Ahora sus productos se venden en cuatro locales venezolanos y tres peruanos. Además, como muestra de los lazos que hacen los migrantes en cada lugar, en noviembre estarán auspiciando el concierto de Caramelos de Cianuro, el stand up de Emilio Lovera, y de Deivis Correa.

Pero todo no ha sido color de rosa. Desde hace meses se han multiplicado los casos de xenofobia en Perú, y ellas mismas han sido víctimas. Sin embargo, admiten que están agradecidas con el país que les abrió las puertas otorgándoles un permiso para trabajar. “Nos han dado la oportunidad de sacar adelante nuestro negocio y nos permiten seguir creciendo”, agregan.

Pese a las dificultades que se les puedan presentar como migrantes, estas mujeres expresan que “no hay venezolano que no pueda salir adelante”. Así lo hicieron ellas y ya trabajan para abrir un local en Venezuela.

Lo que más aman de Perú es la comida, y lo que más extrañan de Venezuela son sus playas, los “Chinos” (local donde iban a comer y a tomar cerveza), el Ávila y la familia, pero confían en que todo estará bien. “Si trabajas por lo que quieres, vas a regresar a todo lo que amas”, dice Andrea. No es casualidad que residan en la avenida Venezuela de Lima porque, aun estando a miles de kilómetros de distancia, siguen siendo venezolanas de pura cepa.

Emigrar como experiencia, viajar como forma de vida

Diana Rodríguez descubrió su pasión por las aventuras cuando llegó a Caracas desde Puerto la Cruz, a los 16 años de edad, con el deseo de estudiar Comunicación Social en la Universidad Central de Venezuela. Esa primera migración la ayudaría a descubrir una vocación por los viajes, que ahora materializa desde España, país en el que decidió radicarse y donde, de acuerdo con la Organización Internacional de Migraciones, vivían más de 208.000 venezolanos a finales del año pasado.

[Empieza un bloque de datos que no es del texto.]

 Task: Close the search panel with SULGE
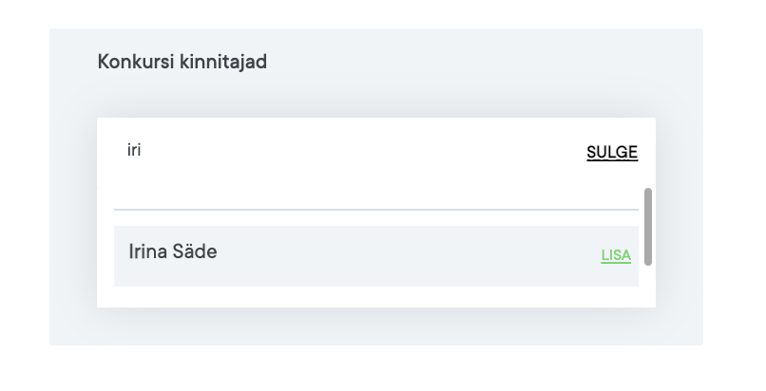[x=612, y=153]
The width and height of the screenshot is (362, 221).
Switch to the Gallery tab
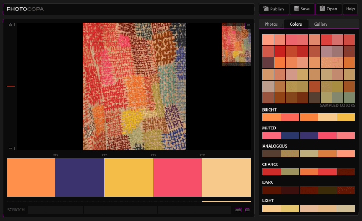pos(320,24)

“Siempre en las vacaciones tomaba mi mochila y me iba a la Gran Sabana, la Colonia Tovar o a Tintorero”, expresa. Ese último pueblo del estado Lara y su gente fueron los protagonistas del proyecto transmedia que desarrolló como trabajo de grado.

Dejó Venezuela en 2015 por los problemas económicos y sociales que atraviesa el país, pero también por la oportunidad de hacer prácticas laborales a través de un proyecto turístico ejecutado por El Ibérico, periódico en español editado en Londres. Dos años antes había intentado emigrar, pero la inflación no le permitió completar para pagar el pasaje. “Siempre digo que llegué con 20 dólares en efectivo y una maleta de 10 kilos, pero llevaba otra llena de ilusiones y sueños”.

Pasados seis meses decidió irse a España para dedicarse a un proyecto personal que creó en 2014 en Venezuela: Funtravelven, página web dedicada específicamente al turismo, en la que comparte notas, tips de los lugares que visita, un portafolio de fotógrafos de varias partes del mundo y entrevistas a viajeros que va conociendo. También ha establecido alianzas con periodistas del mundo para promover el turismo responsable.

No se desliga de Venezuela, pues es embajadora en España de Uriji Jami, red social creada en el país que permite compartir sueños e historias y monetizar las experiencias. Con la ayuda de esa red hizo posible el sueño de ir de España a Italia por carretera en un viaje que duró 30 días, apoyada por marcas europeas como Renfe y la empresa de autobuses Marinobus. Así cumplió un sueño que se llamó “Italia Espresso”.

Luego fue invitada como ponente del Ignite Madrid, ciclo de conferencias  en Campus Madrid, donde compartió su historia como periodista de viajes, así como la lucha que afrontan las mujeres que ejercen esa profesión.

Actualmente vive de su proyecto. Su visión a largo plazo es crear una productora y sigue trabajando para lograrlo, cultivando y conociendo lugares, porque “no se trata de ir tachando viajes, sino  de vivir y contar las historias”. Diana ya escribe la suya como migrante venezolana que se abre paso en España.